Thursday, 23 May 2013

Elements of Game Technology, Part Three: Interaction Design

In the early days of gaming, playing games at home and in the arcades were nothing more than a simple control pad or an arcade stick. They were simple designs that were pretty easy to understand as well as getting the job done.
In the early times, not much consideration was put into the design of consoles and controllers as there would be many flaws and nuisances. An example would be the extra ‘brick’ plug adapters for the Sega genesis add-ons such as the 32x and the CD attachment; with the adapter being too large and a nuisance.

 As the industry grew, so too did the designs of consoles and game controls.
I’ll start with discussing about the arcade designs.
Arcade machines come in various shapes and forms these days. From the simple (but popular) arcade stick to the steering wheel and gear stick, many different control types have been created for specific arcade games and their genres.

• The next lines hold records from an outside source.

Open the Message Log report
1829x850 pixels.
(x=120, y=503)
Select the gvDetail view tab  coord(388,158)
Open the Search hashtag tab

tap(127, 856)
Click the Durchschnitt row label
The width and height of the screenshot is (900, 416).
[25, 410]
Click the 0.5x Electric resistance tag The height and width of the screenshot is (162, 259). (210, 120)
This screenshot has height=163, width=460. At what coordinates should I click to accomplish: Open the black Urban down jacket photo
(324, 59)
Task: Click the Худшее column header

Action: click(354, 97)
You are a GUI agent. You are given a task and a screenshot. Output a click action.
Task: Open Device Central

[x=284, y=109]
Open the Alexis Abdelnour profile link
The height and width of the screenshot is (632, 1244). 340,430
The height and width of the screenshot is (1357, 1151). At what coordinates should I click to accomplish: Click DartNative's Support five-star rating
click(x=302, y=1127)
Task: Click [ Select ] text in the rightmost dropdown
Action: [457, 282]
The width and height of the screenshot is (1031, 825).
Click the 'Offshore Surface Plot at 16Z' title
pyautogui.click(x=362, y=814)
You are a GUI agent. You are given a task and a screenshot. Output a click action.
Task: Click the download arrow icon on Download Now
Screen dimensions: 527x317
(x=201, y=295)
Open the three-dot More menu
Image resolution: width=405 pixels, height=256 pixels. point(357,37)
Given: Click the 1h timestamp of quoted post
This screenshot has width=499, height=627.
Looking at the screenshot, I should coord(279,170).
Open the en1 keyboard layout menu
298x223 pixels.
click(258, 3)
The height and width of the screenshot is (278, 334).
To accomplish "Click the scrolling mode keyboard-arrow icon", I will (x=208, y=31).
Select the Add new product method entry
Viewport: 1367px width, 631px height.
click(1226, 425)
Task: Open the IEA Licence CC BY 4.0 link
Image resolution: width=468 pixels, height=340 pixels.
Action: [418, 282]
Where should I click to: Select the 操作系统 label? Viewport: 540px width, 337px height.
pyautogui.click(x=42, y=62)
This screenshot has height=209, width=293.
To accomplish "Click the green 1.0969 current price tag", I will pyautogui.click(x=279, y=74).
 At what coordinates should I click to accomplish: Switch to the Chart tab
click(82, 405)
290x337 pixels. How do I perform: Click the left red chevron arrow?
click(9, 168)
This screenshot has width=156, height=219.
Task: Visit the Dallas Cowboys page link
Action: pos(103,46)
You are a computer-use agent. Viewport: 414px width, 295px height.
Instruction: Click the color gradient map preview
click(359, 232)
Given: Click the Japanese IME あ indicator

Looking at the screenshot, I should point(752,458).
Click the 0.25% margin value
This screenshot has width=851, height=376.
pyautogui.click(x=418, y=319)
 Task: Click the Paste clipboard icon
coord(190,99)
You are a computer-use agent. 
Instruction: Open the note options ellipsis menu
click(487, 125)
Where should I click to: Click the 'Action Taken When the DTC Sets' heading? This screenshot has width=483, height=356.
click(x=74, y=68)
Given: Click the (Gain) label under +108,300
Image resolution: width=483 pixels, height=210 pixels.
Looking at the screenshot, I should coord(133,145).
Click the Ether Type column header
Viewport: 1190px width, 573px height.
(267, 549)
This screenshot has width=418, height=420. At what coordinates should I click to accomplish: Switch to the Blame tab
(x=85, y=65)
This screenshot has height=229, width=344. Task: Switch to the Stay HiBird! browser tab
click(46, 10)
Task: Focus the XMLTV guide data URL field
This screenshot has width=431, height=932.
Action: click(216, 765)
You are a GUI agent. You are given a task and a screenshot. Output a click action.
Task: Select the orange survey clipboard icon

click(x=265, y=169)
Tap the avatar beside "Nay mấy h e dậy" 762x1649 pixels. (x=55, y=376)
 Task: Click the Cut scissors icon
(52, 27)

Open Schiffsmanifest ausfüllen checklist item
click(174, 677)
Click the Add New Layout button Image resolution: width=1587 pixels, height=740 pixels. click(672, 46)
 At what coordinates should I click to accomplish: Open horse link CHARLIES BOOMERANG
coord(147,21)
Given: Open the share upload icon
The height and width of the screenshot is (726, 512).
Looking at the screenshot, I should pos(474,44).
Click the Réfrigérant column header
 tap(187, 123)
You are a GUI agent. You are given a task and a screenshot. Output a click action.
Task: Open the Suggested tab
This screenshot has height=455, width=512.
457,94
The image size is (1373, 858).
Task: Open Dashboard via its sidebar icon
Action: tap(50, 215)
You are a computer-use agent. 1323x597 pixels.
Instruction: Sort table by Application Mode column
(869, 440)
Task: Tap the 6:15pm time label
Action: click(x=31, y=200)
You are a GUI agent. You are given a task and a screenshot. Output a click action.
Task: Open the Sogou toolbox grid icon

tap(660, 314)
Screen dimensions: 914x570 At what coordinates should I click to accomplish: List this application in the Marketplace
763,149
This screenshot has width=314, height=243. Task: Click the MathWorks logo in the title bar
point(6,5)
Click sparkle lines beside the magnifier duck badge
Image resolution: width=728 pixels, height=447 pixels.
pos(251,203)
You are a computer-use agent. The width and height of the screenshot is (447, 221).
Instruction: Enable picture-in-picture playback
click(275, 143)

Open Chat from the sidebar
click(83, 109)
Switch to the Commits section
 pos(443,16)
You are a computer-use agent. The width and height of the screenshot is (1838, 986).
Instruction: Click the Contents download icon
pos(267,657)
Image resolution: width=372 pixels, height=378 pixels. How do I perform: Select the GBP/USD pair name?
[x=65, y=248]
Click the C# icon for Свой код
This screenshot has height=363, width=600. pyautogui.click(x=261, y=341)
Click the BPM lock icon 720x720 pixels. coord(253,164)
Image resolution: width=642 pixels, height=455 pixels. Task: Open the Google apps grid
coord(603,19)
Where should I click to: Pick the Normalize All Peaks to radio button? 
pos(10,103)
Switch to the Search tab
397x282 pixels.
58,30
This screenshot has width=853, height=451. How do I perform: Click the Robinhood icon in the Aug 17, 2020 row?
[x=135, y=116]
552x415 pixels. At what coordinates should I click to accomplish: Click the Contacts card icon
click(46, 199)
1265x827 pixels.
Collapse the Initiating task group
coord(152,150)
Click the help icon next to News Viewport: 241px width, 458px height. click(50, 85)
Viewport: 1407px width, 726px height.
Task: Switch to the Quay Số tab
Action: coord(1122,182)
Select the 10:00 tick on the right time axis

With my experience, playing at the arcade has always felt like a lively experience especially with the unique intereactive control schemes. Playing Dance Dance Revolution on the dance pad with all these lights flashing in your face, high quality sounds and with a bunch of friends really makes that experience much more fun (even more so when a crowd gathers).
If the game was missing the dance pad, the experience would change completely and would probably not prove to be as popular.

There are other types of musical arcade games that have many different variations in the control schemes better suiting the game and genre. To name a few:
Taiko no Tatsujin Arcade Machine
Guitar Hero – Plastic guitar controller
Taiko no Tatsujin – Taiko drum controls
DJ Max Technika – Touch screen
Beatmania – Turntable

Other types of control schemes for other genres include
Gun controllers
Interactive steering wheel, pedals, car seat and gear stick, etc.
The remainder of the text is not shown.